Sandra and the shrink visit a marketplace, and she wanders off, becomes increasingly terrified, is harassed in a lowlife tunnel underground, and wakes up in Dr. Mohassid's car going back to her hotel where they meet the shrink. Mohassid tells him, "There is very little in the modern world we Egyptians did not have 3000 years ago." After announcing his passion for antiquities, he claims laughingly to be one himself. Afterwards, the shrink thinks Mohassid was afraid to be touched.

Sandra makes another museum visit and sees a statue of Kia, a mummified cat return to life, and various other visions ending with her entombment by jackals. The shrink tells her it's death anxiety and guilt since the dreams always end in suffocation (which they don't).

At the tomb, the Dr. identifies artifacts so well that Maxton calls him "a phenomenon." But he also has the lid of a sarcophagus fall and crush the skull of a researcher he calls "graverobber." At a cocktail party later, Mohassid berates Maxton as another graverobber and threatens to dig up Westminster Abbey. He later apologizes by giving Maxton a cat, but the cat scratches the millionaire's eyes and his face blows up in infection. Mohassid prays to Zoth to allow more time for further vengeance and the voice of Zoth demands revenge for the graverobbing and that Aziru "return the girl." Mohassid visits the hospital and kills Maxton.

Sandra dreams of a snake in her bed. She runs out into a storm and to Mohassid who places her in his bed. She next realizes the hideous mummy is next to her. Awake, she learns of the astrological "night of the embrace" when, every 3300 years, Jupiter and Mars (with their ancient Egyptian names which make them male and female) align in retrograde motion; if lost loves reunite in this time, "the gods will allow them to enter paradise where they will live in divine ecstasy." Sandra turns down a ring offered by Mohassid. The shrink meanwhile does some research and realizes it's a race against time to Luxor.

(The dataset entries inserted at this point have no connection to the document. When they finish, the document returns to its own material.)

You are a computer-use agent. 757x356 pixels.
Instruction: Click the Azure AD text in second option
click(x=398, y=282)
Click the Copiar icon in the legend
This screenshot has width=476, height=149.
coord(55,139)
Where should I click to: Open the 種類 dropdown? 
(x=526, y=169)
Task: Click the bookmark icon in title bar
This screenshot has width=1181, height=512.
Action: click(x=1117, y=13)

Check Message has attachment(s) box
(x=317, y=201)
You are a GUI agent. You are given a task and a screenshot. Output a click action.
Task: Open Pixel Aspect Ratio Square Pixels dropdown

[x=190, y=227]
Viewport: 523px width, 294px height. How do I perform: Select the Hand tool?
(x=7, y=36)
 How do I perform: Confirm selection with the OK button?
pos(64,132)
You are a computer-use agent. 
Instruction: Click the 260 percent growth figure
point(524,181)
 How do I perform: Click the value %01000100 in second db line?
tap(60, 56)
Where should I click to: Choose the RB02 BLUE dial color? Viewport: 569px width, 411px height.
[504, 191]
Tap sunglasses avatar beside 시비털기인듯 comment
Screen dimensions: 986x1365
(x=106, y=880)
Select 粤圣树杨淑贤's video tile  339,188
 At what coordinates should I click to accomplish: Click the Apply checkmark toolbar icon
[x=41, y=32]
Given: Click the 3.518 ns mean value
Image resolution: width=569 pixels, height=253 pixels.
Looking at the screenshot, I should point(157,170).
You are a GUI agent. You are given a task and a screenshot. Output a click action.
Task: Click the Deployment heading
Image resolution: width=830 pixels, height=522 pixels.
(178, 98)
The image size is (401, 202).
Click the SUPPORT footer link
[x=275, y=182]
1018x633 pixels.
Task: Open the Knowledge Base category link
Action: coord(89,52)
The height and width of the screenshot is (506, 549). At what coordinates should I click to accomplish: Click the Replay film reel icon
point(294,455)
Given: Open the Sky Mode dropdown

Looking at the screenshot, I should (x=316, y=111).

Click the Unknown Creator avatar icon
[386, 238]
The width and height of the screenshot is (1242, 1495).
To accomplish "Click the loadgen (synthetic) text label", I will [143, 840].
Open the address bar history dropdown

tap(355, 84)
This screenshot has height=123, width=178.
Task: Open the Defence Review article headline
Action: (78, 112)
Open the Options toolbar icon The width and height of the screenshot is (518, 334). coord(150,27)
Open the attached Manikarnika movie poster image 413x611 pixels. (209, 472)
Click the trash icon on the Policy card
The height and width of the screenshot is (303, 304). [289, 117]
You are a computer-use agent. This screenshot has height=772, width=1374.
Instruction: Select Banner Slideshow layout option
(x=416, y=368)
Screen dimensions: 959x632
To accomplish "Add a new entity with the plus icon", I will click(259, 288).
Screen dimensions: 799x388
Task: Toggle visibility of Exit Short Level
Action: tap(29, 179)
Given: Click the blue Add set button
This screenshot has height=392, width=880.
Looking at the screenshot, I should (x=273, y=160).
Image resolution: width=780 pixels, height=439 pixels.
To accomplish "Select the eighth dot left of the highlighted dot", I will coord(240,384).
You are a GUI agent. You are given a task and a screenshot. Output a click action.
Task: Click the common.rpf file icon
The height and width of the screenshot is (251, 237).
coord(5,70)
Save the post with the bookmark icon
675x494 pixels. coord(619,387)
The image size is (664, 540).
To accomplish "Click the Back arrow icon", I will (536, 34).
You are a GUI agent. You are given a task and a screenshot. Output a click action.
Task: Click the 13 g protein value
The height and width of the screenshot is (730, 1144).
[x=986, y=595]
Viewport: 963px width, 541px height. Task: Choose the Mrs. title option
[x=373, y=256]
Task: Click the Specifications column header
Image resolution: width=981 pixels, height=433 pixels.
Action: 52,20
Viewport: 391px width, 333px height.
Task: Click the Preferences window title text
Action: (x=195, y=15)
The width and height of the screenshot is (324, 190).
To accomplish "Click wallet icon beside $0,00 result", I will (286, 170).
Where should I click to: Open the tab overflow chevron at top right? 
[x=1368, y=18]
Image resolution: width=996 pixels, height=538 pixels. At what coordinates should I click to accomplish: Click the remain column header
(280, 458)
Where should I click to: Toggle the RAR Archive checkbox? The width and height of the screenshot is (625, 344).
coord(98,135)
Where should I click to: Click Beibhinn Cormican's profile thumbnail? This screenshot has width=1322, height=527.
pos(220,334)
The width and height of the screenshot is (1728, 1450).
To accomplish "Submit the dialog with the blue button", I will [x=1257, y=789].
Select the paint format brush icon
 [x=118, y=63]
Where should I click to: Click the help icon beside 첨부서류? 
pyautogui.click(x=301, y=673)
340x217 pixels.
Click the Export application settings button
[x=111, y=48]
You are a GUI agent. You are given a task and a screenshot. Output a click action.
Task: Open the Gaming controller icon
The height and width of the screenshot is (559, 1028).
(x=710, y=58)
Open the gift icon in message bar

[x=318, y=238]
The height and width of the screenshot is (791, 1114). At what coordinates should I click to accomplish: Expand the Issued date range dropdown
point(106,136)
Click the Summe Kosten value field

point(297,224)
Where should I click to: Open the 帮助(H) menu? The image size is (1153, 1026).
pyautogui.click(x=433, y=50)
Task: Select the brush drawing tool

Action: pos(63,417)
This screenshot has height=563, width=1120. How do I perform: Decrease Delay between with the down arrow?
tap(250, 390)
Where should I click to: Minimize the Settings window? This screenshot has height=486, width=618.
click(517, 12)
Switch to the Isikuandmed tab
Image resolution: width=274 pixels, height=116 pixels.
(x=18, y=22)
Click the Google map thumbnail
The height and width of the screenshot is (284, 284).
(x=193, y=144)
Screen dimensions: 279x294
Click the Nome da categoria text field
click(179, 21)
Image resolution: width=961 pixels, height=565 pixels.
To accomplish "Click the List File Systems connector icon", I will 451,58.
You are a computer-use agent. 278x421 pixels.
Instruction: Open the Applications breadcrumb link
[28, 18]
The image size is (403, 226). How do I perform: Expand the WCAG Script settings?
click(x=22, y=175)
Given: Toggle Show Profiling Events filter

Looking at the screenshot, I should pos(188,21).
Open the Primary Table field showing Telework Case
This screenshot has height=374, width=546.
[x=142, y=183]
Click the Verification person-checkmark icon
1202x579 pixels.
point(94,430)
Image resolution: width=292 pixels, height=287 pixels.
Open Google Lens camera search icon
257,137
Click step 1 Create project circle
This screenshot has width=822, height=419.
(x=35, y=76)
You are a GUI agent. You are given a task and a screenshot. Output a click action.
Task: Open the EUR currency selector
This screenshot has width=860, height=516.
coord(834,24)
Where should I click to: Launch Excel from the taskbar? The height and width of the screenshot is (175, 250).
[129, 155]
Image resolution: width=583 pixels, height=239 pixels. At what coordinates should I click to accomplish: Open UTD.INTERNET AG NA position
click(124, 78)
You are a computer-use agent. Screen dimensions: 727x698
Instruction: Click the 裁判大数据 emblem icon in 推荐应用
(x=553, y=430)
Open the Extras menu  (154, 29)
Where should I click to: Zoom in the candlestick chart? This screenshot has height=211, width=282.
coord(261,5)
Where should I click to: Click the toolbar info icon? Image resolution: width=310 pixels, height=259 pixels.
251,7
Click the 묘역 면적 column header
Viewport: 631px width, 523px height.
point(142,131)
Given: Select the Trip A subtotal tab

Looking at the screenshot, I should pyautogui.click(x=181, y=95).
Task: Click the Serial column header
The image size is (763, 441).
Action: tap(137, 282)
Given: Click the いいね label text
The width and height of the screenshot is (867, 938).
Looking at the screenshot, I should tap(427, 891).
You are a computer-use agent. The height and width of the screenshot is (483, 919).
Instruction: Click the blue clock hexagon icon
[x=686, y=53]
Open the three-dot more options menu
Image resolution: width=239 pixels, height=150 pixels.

The two remaining archaeologists are killed, one by a snake, the other apparently by embalming after Mohassid binds him in mummy wrap and shows him eviscerating tools. At Luxor, Sandra is summoned in the middle of the stormy night by Mohassid, who says, "I've calculated the exact time of the embrace," and who gives her drugged wine and makes her up to look like Kia. He carries her into the tomb, and is slowly changing into the rotting version of himself. He triggers a tomb-passage collapse and takes Sandra to be embalmed so that she can be reborn into eternity, or something: "Your hour of eternity is here." (Huh?) "Your body will be a house you can return to without death." She knocks a tray of acid in his face, a fire starts, bullets tear into him as the Minister of Antiquities arrives with the shrink, and the hideous version of Aziru collapses in flames while Sandra, the shrink, the Department of Antiquities guy, and a cheesy Egyptian run to escape the cave-in. Only Sandra and the shrink make it out. The film ends with the starry sky showing the alignment of the planets.


Commentary: The video box claims that "this macabre tale [was] suggested by horror master Edgar Allan Poe's Some Words with a Mummy," but this Poe work is a satirical short story simply involving a reanimated mummy being unimpressed with the supposed accomplishments of nineteenth-century western culture. The only trace of Poe is Mohassid's claim that "There is very little in the modern world we Egyptians did not have 3000 years ago."

The film is annoyingly choppy, but at least this keeps it moving. The themes are all here, in slightly more coherent form than in most mummy films, but not much. Dream sequences are occasionally effective, but the vengeance in each case seems arbitrary and certainly the larger structure on this score is not organized clearly.

The god Zoth occasionally replies to Tony Curtis and sounds like Skeletor from the He-Man cartoon (or Megatron from the Transformers).

But dear God, why Tony Curtis?! That adenoidal New Yawk accent as ancient Egyptian? "Zoth in dy praise. Zoth in dy ways."